Axial CT, PET, and fused images of 18F-FDG PET/CT demonstrating low-grade uptake within a duodenal tubulovillous adenoma (A), intensely avid gastrointestinal stromal tumor (GIST) of the duodenum(B), and duodenal carcinoma (C).

Figure 6:

Axial CT, PET, and fused images of 18F-FDG PET/CT through the lower abdomen showing intense physiological uptake within the ileocecal junction (A), benign sessile tubular adenoma (B), and metastatic deposit at the ileocecal junction from patient’s known poorly differentiated gastric adenocarcinoma with signet ring cell features (C).

Figure 7:

Variable FDG uptake within the colon. A) Intense diffuse uptake throughout the large bowel in patient on metformin. B) Segmental intense uptake within the sigmoid colon with bowel wall thickening in a patient with known ulcerative colitis without active symptoms. C) Intense uptake secondary to attenuation artifact from oral contrast media.
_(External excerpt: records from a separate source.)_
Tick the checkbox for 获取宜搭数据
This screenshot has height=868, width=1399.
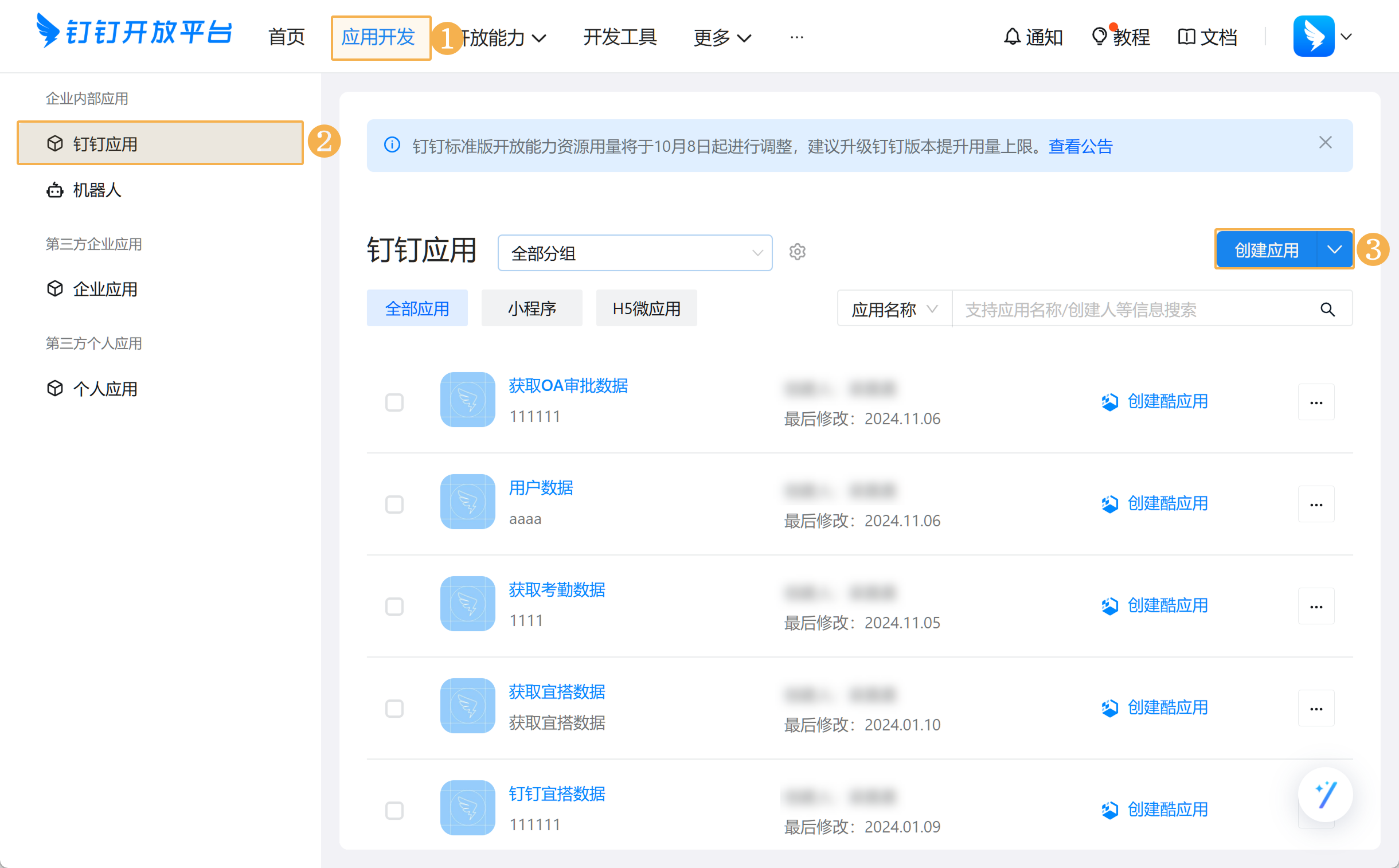(394, 709)
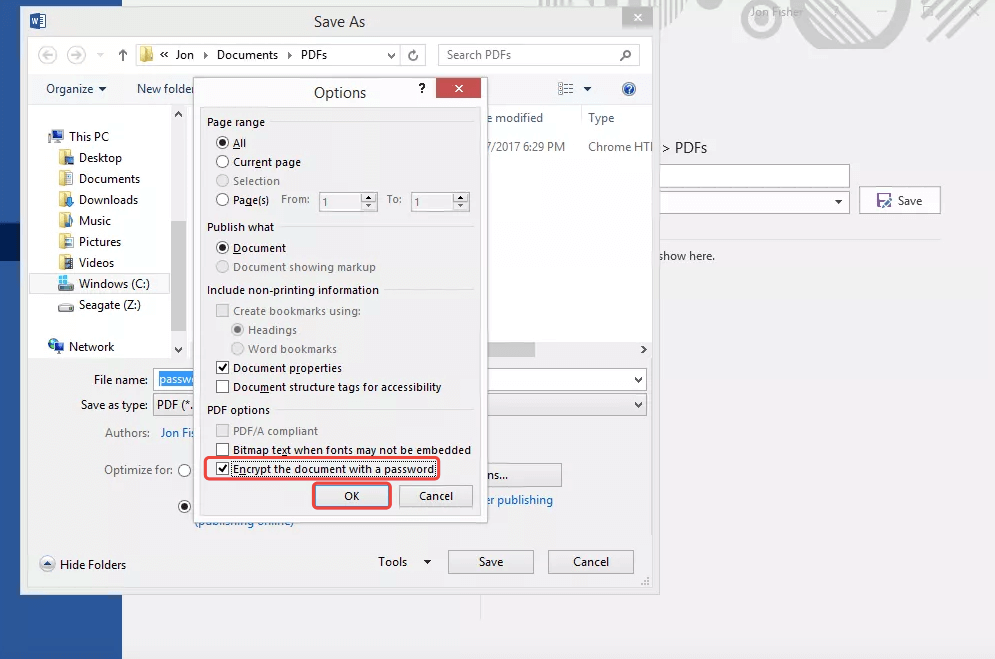Enable Document structure tags for accessibility
This screenshot has width=995, height=659.
(223, 387)
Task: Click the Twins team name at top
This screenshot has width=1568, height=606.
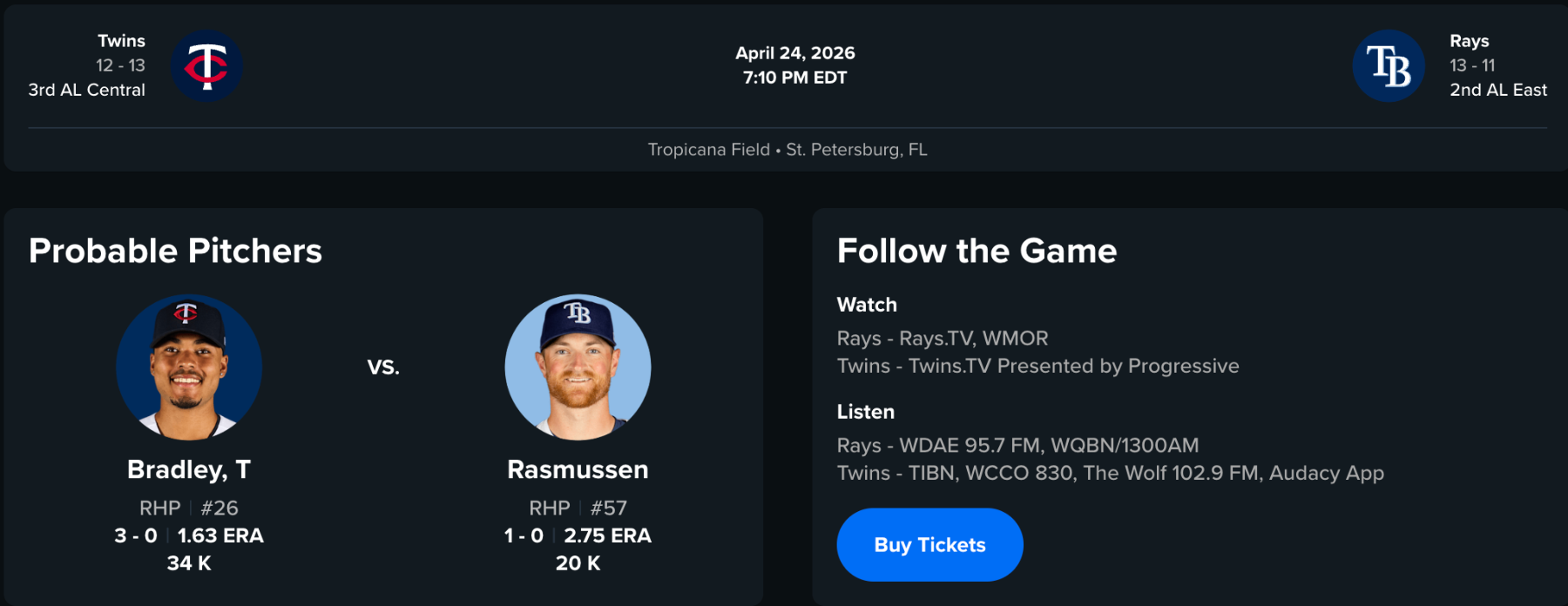Action: (x=121, y=41)
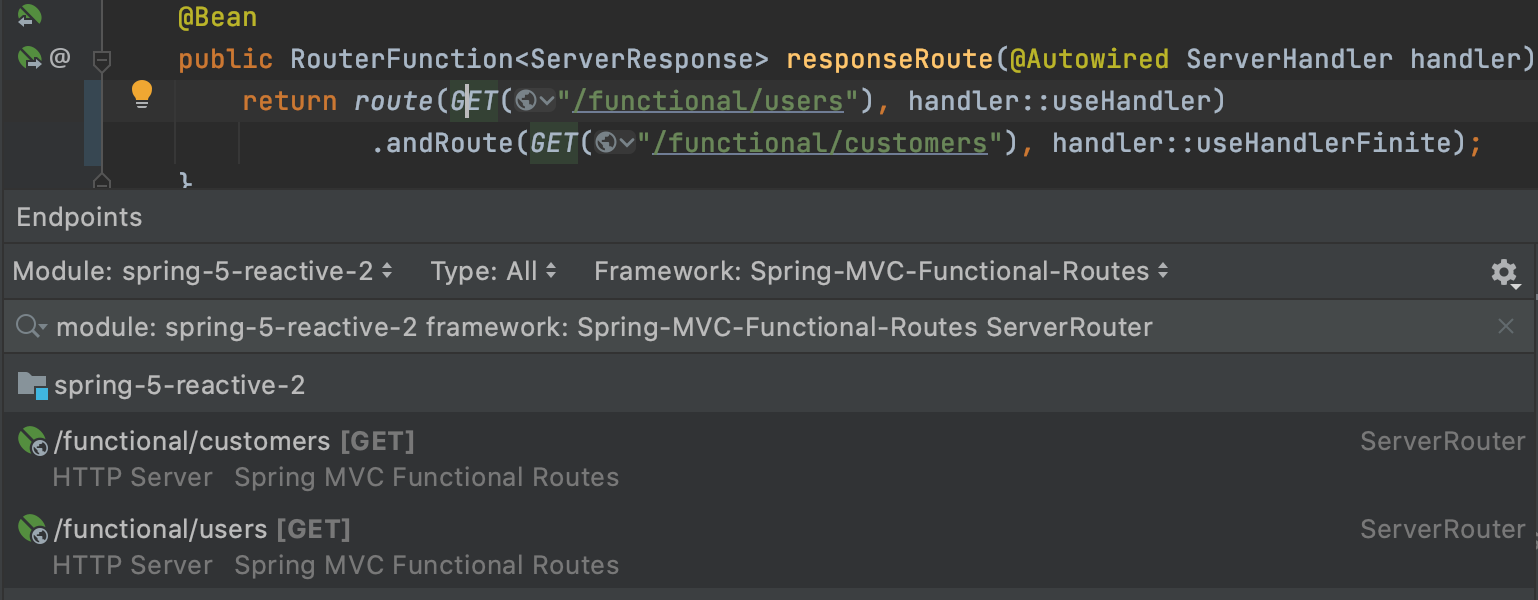
Task: Open the Type: All dropdown
Action: click(493, 271)
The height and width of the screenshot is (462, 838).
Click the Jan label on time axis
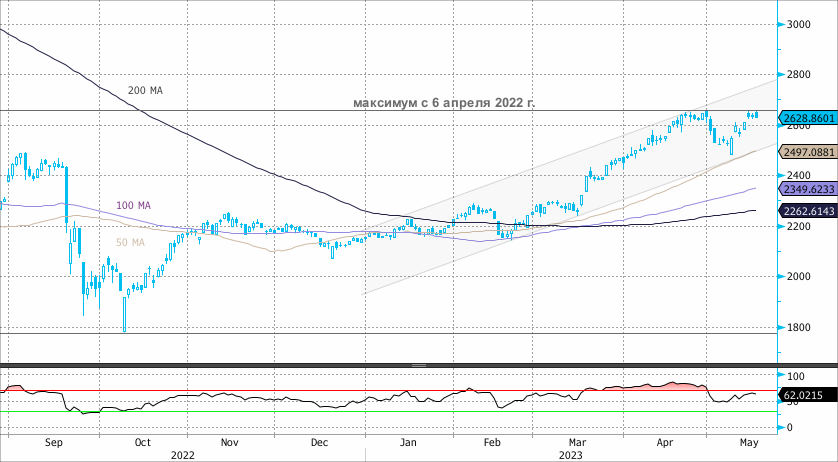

D) Moderately intense diffuse uptake within the distal large bowel in a patient with active ulcerative colitis. E) Post-radiation colitis of the hepatic flexure (E2) in a patient who underwent radiation therapy for a moderately intense right posterior peritoneal metastasis (E1; yellow arrows). Post-radiation, the nodule decreased in size; however, intense uptake is seen within the adjacent hepatic flexure (E2; blue arrows). Bowel uptake resolved on subsequent imaging with residual low-grade uptake within the peritoneal nodule (E3).

Figure 8:

Benign and malignant FDG uptake within the bowel. A) Moderately intense uptake within a gas filled normal appendix. B) Intensely avid diverticulitis within the descending colon (B1), which resolved on follow up imaging two weeks later (B2). C) Intensely avid hepatic flexure tubule-villous adenoma. D) Benign intense uptake within a left anterior abdominal wall stoma. E) Rectal cancer with a mildly avid large mucinous component as seen on axial T2W MRI. F) Mildly avid right lateral wall rectal neuroendocrine tumor. G) Physiologic intense uptake within the anal canal in a patient undergoing 18F-FDG PET/CT for head and neck cancer. H) Moderately avid internal/external hemorrhoids at the anal verge as seen on MRI and also noted on clinical examination. I) Moderately intense radiation proctitis. J) Intense uptake along the rectovaginal fistula as seen on MRI.

Figure 9:

Axial fused and CT images of 18F-FDG PET/CT demonstrating moderately intense mesenteric panniculitis (A), left lower quadrant fat necrosis (B), intense uptake relating to surgical mesh hernia repair (C), moderately intense uptake with a hernia plug (D), mildly avid splenules at the pancreatic tail (E), intensely avid transposed ovary within the left paracolic gutter (F), low-grade malignant ascites from unknown primary (G), intensely avid post-surgical abscess adjacent to the ascending colon (H), minimally avid peritoneal mesothelioma within the right lilac fossa (I), and a minimally avid recurrent peritoneal metastatic deposit at the splenectomy bed from a pancreatic tumor (J).